START Available records

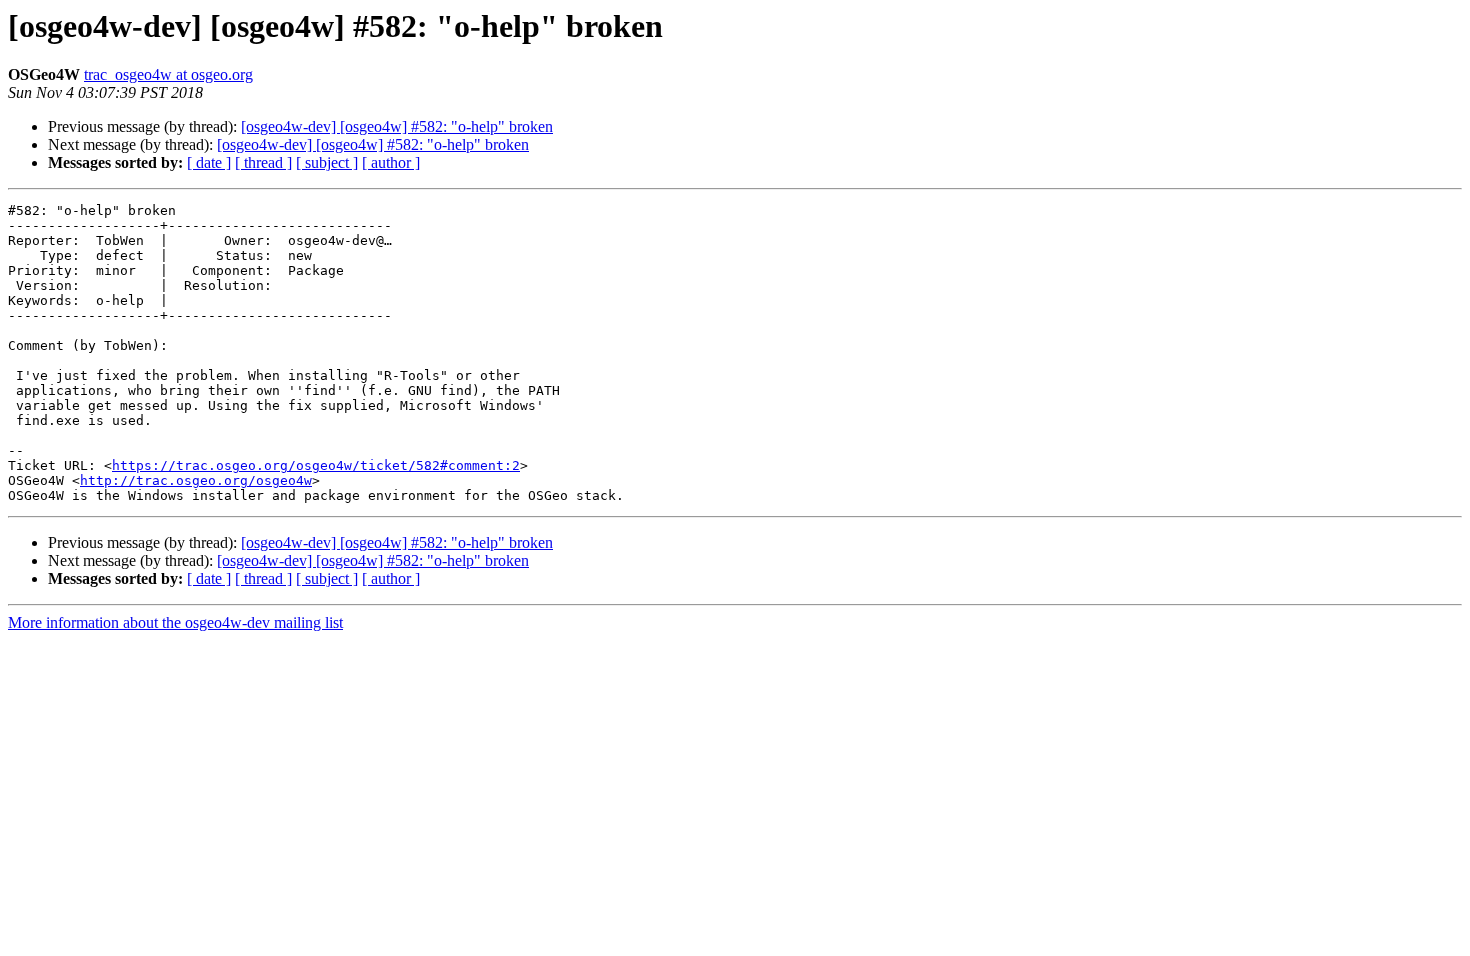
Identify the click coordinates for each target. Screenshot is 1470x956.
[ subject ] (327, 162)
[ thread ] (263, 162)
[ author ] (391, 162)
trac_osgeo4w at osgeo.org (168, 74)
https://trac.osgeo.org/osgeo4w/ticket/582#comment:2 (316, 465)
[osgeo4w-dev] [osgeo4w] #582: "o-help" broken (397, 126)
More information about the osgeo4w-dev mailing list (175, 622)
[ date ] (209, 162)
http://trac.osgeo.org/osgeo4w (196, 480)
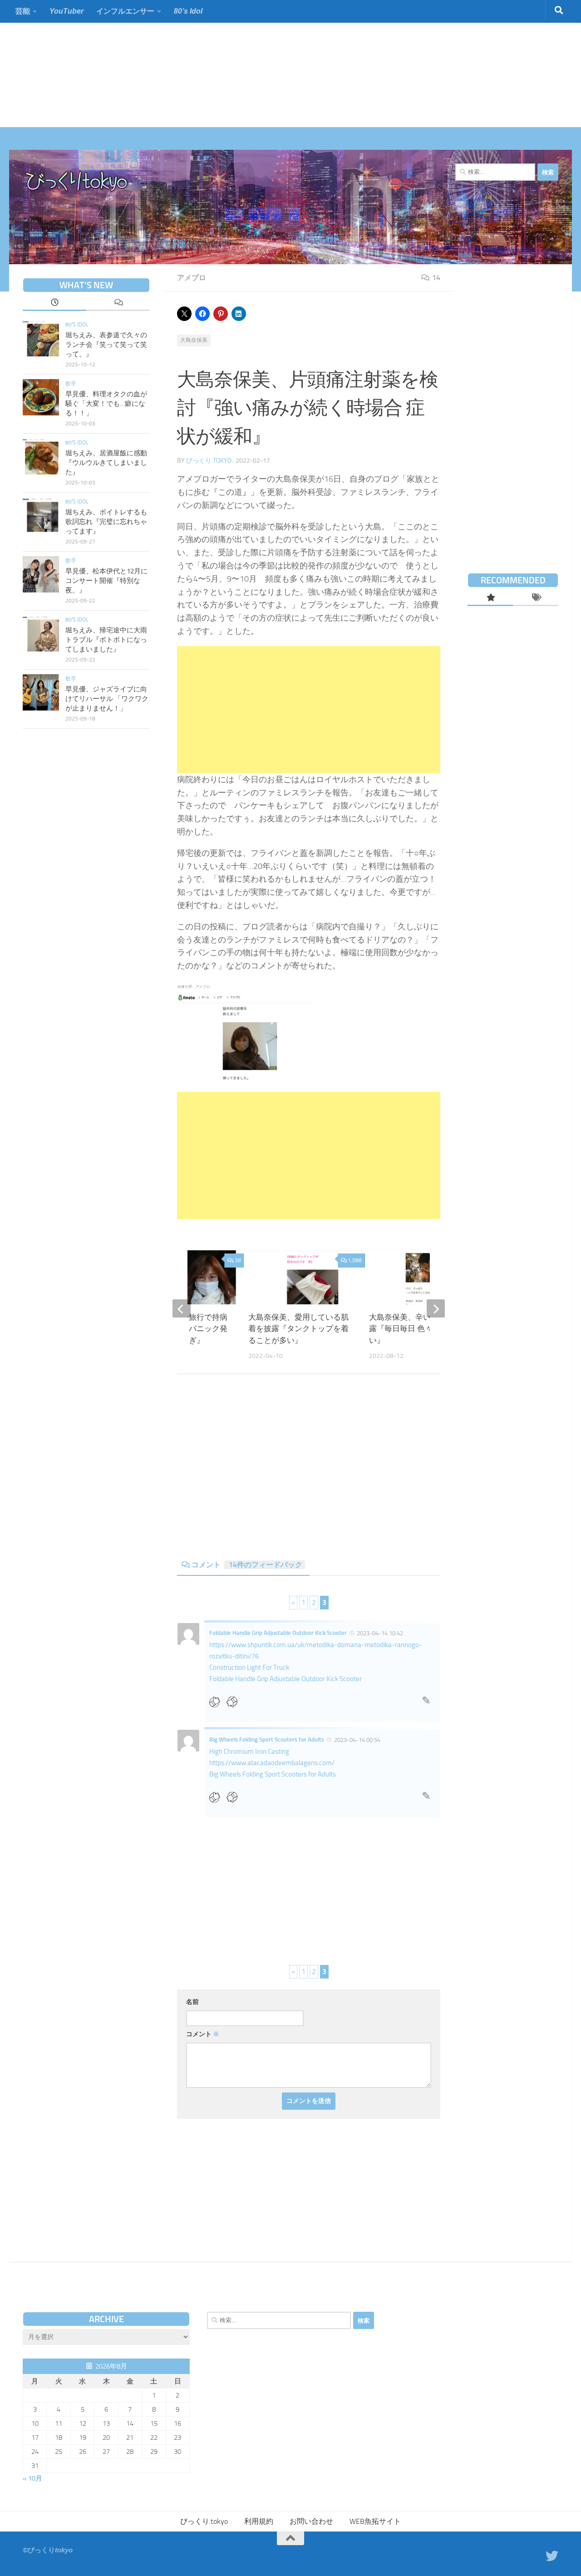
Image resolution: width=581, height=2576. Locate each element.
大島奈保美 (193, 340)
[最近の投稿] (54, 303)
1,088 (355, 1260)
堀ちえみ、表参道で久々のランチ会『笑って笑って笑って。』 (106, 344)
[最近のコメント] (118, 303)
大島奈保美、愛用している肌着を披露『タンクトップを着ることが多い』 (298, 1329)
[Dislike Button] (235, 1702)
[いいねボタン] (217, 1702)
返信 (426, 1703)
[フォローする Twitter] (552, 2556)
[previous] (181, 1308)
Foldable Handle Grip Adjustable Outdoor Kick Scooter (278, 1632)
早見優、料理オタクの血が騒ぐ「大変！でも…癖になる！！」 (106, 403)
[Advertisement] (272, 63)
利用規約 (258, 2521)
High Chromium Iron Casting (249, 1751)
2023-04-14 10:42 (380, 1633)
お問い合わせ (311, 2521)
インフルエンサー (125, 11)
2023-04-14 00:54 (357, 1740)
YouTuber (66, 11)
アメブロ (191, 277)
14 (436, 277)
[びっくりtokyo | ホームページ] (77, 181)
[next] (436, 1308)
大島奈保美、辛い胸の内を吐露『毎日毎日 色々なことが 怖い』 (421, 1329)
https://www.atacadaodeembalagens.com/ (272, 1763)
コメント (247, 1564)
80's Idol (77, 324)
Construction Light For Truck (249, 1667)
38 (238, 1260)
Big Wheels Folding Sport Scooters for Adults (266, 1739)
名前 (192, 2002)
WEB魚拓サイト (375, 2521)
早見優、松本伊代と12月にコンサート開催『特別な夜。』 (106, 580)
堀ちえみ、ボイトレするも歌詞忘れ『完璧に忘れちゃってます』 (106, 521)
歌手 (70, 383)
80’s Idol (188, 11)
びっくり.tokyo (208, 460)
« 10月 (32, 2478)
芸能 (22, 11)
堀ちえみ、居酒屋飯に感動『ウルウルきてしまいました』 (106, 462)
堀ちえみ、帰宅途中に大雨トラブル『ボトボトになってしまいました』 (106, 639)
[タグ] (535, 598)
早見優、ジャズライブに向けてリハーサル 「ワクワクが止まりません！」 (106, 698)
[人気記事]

END Available records

Exercise
Count the lines in the records above that contain the word "each", and give only the number.

Completed exercise
2